• _TEXT_:
Data Warehouse - PostHog

PostHog’s Data Warehouse lets you sync external data sources, query them with SQL, and join them with your product analytics data. Build unified views across your entire data stack without copying data to separate warehouses.

Overview

The Data Warehouse provides:

External data syncing - Connect to databases, SaaS tools, and data warehouses
SQL querying - Use HogQL to query external tables alongside PostHog events
Saved queries and views - Create reusable data models and materialized views
Real-time joins - Combine external data with product analytics
Usage tracking - Monitor rows synced and materialized

Supported Data Sources

Connect to databases, SaaS platforms, and data warehouses:

from posthog import Posthog

posthog = Posthog('<ph_project_api_key>')

# Stripe data automatically syncs customers, invoices, and charges
# Auto-creates joins between persons and Stripe customers

Sync Configuration

Incremental Syncing

Use incremental syncing to only sync new or updated rows:

{
  "name": "orders",
  "sync_type": "incremental",
  "incremental_field": "updated_at",
  "incremental_field_type": "timestamp",
  "sync_time_of_day": "02:00"
}

Incremental fields - Must be monotonically increasing (timestamp, integer ID) and present on every row for reliable syncing.

• _SUPPLIED MATERIAL_:
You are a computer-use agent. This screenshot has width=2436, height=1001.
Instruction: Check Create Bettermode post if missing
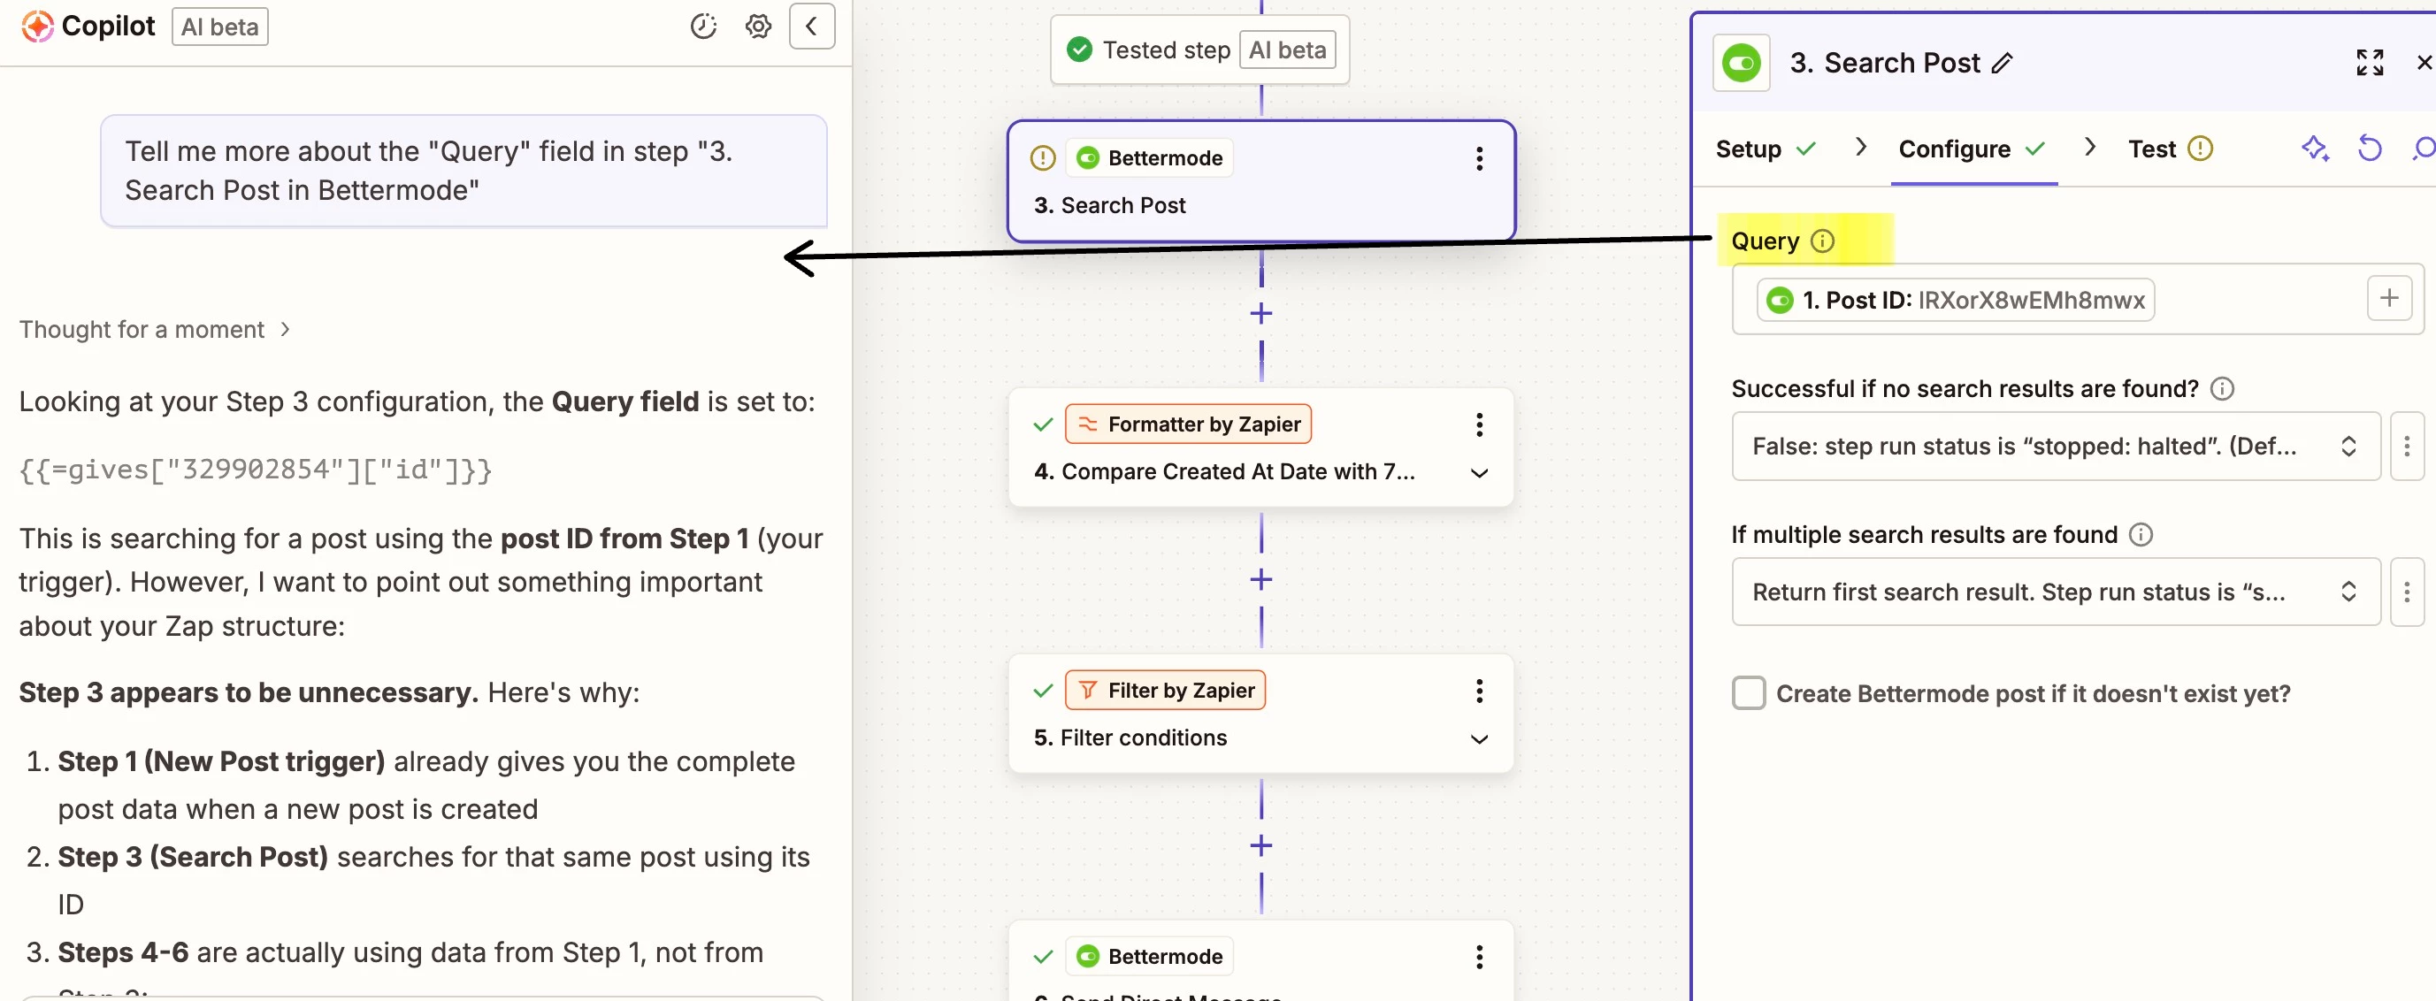pyautogui.click(x=1749, y=693)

• _PROBLEM SET_:
**1.** What is this sentence from the Data Warehouse page in Spanish: "PostHog’s Data Warehouse lets you sync external data sources, query them with SQL, and join them with your product analytics data."?
**2.** Can you print the Data Warehouse page from "External data syncing" up to and including "posthog = Posthog('<ph_project_api_key>')", copied exactly?
**3.** Could you proceed with the Data Warehouse page from the point where it stops?
The material is separate from the Data Warehouse page.

• _OUTPUTS FOR THE TASKS_:
**1.** El Data Warehouse de PostHog te permite sincronizar fuentes de datos externas, consultarlas con SQL y unirlas con tus datos de analítica de producto.

**2.**
External data syncing - Connect to databases, SaaS tools, and data warehouses
SQL querying - Use HogQL to query external tables alongside PostHog events
Saved queries and views - Create reusable data models and materialized views
Real-time joins - Combine external data with product analytics
Usage tracking - Monitor rows synced and materialized

Supported Data Sources

Connect to databases, SaaS platforms, and data warehouses:

from posthog import Posthog

posthog = Posthog('<ph_project_api_key>')

**3.**
Full Table Syncs

For smaller tables or when you need complete refreshes:

{
  "name": "products",
  "sync_type": "full",
  "sync_time_of_day": "03:00"
}

Append-Only Syncs

For event streams and immutable logs:

{
  "name": "activity_logs",
  "sync_type": "append",
  "incremental_field": "event_timestamp",
  "incremental_field_type": "timestamp"
}

Querying External Data

Basic SQL Queries

Query external tables using HogQL:

SELECT 
  customer_email,
  sum(amount_paid) as total_revenue,
  count(*) as invoice_count
FROM stripe_invoice
WHERE status = 'paid'
  AND created >= now() - INTERVAL 30 DAY
GROUP BY customer_email
ORDER BY total_revenue DESC
LIMIT 100

Joining with Product Data

Combine external data with PostHog events:

SELECT 
  persons.properties.email,
  stripe_customer.name,
  stripe_customer.created as customer_since,
  count(DISTINCT events.uuid) as event_count
FROM events
JOIN persons ON events.person_id = persons.id
JOIN stripe_customer ON persons.properties.email = stripe_customer.email
WHERE events.timestamp >= now() - INTERVAL 7 DAY
GROUP BY persons.properties.email, stripe_customer.name, stripe_customer.created

Saved Queries and Views

Creating Views

Save reusable queries as views:

from posthog.api import DataWarehouseSavedQuery

view = DataWarehouseSavedQuery.objects.create(
    team_id=team.id,
    name="active_customers",
    query={
        "query": """
            SELECT 
                c.email,
                c.created,
                count(DISTINCT e.uuid) as events_30d
            FROM stripe_customer c
            LEFT JOIN persons p ON c.email = p.properties.email
            LEFT JOIN events e ON p.id = e.person_id 
                AND e.timestamp >= now() - INTERVAL 30 DAY
            GROUP BY c.email, c.created
            HAVING events_30d > 0
        """
    },
    created_by=user
)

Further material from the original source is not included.